Nous avons été invités par le cabinet d’avocat MGG Legal à la Matinée Lancaster dédiée à la Loi Travail.

À cette occasion, et en présence de Pierre-André Imbert, ancien directeur de cabinet du Ministre du travail, de l’emploi et de la formation professionnelle, Maitre Marijke Granier-Guillemare, a rappelé trois nouveautés véhiculées par la Loi travail concernant les restructurations sociales.

Une définition précisée du motif de licenciement économique

La loi reprend les 4 causes principales sur le motif de licenciement économique :

  • Difficultés économiques,
  • Mutations technologiques,
  • Sauvegarde la compétitivité,
  • Cessation d’activité.

La définition du motif de licenciement pour difficultés économiques doit énumérer des éléments matériels qui permettent de le caractériser. Les avocats en droit social déplorent encore l’interprétation possible à la charge du juge même si un effort d’objectivation a été fait. Désormais, la justification d’un licenciement économique doit pointer l’évolution à la baisse d’au moins un indicateur économique, dans la durée, pour justifier de son caractère significatif. À titre d’exemple, la baisse du CA pendant 4 trimestres consécutifs pour les entreprises de plus de 300 salariés.

Une adaptation de la Loi Florange

La loi du 29 mars 2014 dite « Florange » impose aux entreprises de plus de 1000 salariés, qui envisageraient de fermer un établissement, de chercher un repreneur et de donner une réponse motivée à chacune des offres de reprise perçues. La loi Florange induit une obligation de moyens et non une obligation de résultats.

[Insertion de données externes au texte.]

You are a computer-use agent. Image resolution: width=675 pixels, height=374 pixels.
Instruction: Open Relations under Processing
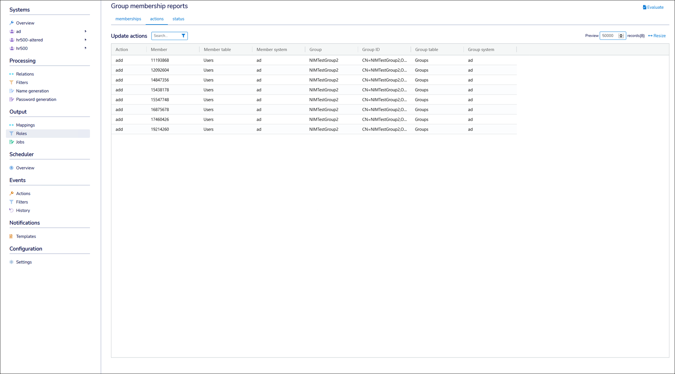tap(25, 74)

Les experts et les juristes déplorent que trop peu de projets viables parviennent à reprendre la totalité des salariés dans les projets de cession/reconversion d’entreprise. La loi Travail veut renforcer l’incitation à la reprise en faisant porter au cédant la responsabilité de réaliser un PSE avant la cession. Elle permet de licencier en amont et pour motif économique, les salariés non repris par le repreneur potentiel. De plus, la loi généralise ce principe à l’ensemble des cessions d’établissement.

Des accords de préservation ou de développement de l’emploi

Ces accords dits « offensifs » doivent être conclus pour une durée déterminée (par défaut 5 ans). Ils permettent, moyennant un accord majoritaire entre les partenaires sociaux, de limiter la rémunération et d’augmenter le temps de travail. Les dispositions retenues dans ces accords priment sur le contrat de travail du salarié et seule la rémunération mensuelle ne peut être modifiée.

En somme le renforcement de l’existant concernant les restructurations apparait comme cohérent et les accords offensifs, s’ils sont conclus dans les entreprises, renforceront le dialogue social dans la continuité des Lois Rebsamen.